Flavio: Daran kann ich mich noch ganz genau erinnern. Die waren auf dem Trainingsplatz und als ich gekommen bin, haben alle angefangen ganz laut zu schreien und zu jubeln. Das werde ich nie vergessen. 

LAOLA1: Was ging da in dir vor?

Flavio: Es war unbeschreiblich, nach allem was ich durchgemacht hatte. Die meisten Spieler kannten mich ja nicht persönlich, aber sie haben mir von Beginn an das Gefühl gegeben, als wäre ich jetzt zuhause. Einige Spieler haben mir gleich angeboten, dass sie mir helfen, wenn ich etwas brauche. Das war wirklich toll, wie die Mannschaft reagiert hat, das war sehr wichtig für mich.

LAOLA1: Hast du dann gleich von Beginn an voll mittrainiert?

Flavio: Ich habe schon mit der Mannschaft trainiert, um alle kennenzulernen und auch die Spielweise zu verinnerlichen. Aber meistens habe ich eine Einheit mit dem Team und eine mit dem Konditionstrainer absolviert. Und nach dem Training immer Sonderschichten gemacht.

LAOLA1: Als du kamst, war gerade die Sommervorbereitung vorbei. Wie schwer war es, den Anschluss zu finden?

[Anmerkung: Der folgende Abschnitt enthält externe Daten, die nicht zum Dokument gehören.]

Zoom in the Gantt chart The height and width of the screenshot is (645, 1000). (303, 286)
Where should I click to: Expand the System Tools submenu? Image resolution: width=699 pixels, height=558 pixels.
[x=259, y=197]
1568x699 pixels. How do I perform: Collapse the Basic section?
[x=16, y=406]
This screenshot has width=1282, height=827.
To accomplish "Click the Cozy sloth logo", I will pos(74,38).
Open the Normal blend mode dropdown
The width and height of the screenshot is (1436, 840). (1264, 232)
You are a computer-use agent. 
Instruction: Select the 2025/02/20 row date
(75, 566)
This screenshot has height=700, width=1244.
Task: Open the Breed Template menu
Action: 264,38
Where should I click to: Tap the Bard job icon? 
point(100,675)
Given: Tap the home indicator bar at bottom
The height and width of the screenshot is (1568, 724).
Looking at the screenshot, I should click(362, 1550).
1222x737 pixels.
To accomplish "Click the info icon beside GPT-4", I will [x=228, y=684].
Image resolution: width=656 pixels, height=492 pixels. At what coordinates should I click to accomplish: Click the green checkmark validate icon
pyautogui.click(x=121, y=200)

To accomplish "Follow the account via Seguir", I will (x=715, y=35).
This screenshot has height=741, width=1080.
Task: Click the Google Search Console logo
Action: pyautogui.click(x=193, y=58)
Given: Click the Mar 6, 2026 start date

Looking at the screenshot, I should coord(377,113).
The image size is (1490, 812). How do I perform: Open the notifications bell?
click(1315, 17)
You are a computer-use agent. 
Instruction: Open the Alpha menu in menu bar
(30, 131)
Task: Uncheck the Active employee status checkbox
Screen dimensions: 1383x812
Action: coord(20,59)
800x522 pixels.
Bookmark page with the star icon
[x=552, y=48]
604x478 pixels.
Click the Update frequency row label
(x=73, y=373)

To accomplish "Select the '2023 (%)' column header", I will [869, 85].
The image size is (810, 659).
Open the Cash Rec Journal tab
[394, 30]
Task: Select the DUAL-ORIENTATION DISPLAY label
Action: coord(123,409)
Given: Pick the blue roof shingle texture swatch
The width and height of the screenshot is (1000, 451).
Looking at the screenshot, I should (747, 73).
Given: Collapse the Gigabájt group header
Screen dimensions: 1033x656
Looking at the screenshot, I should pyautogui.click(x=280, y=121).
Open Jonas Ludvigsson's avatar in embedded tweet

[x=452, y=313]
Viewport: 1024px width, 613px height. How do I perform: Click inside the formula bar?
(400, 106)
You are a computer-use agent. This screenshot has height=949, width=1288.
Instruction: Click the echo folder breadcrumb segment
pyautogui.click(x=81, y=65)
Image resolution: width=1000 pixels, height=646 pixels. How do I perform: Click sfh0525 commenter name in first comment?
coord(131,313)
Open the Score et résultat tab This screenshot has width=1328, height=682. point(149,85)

Flavio: Das ist schon schwer, weil sie viel Kondition gemacht und auch schon eine gewisse Zeit gemeinsam gespielt haben, die kannten sich schon. Ich musste selber schauen wie die Mechanismen funktionieren. Aber jetzt ist es viel besser.

LAOLA1: Und auch vom Kopf her, bist du jetzt bereit für Fußball?

Flavio: Ja, meinem Kopf geht es gut, es ist fast alles ok. Seit ich wieder in Österreich bin, ist es wieder besser. Diese Gedanken habe ich auf den Kapverden gelassen.

LAOLA1: Kommen wir zum Sportlichen. Wie zufrieden bist du mit deinen Spielen bei den Amateuren?

Flavio: Sehr zufrieden, bei den Amateuren habe ich jetzt immer getroffen. Die Leistungen in der Kampfmannschaft müssen besser werden.

 

LAOLA1: Du musst ein enorm geduldiger Mensch sein.

Flavio: Wieso?

LAOLA1: Du hast acht Monate auf den Kapverden festgesessen und jetzt musst du wieder Geduld haben, bis du in der Kampfmannschaft ankommst. Für einen 22-Jährigen ist das sicher nicht leicht.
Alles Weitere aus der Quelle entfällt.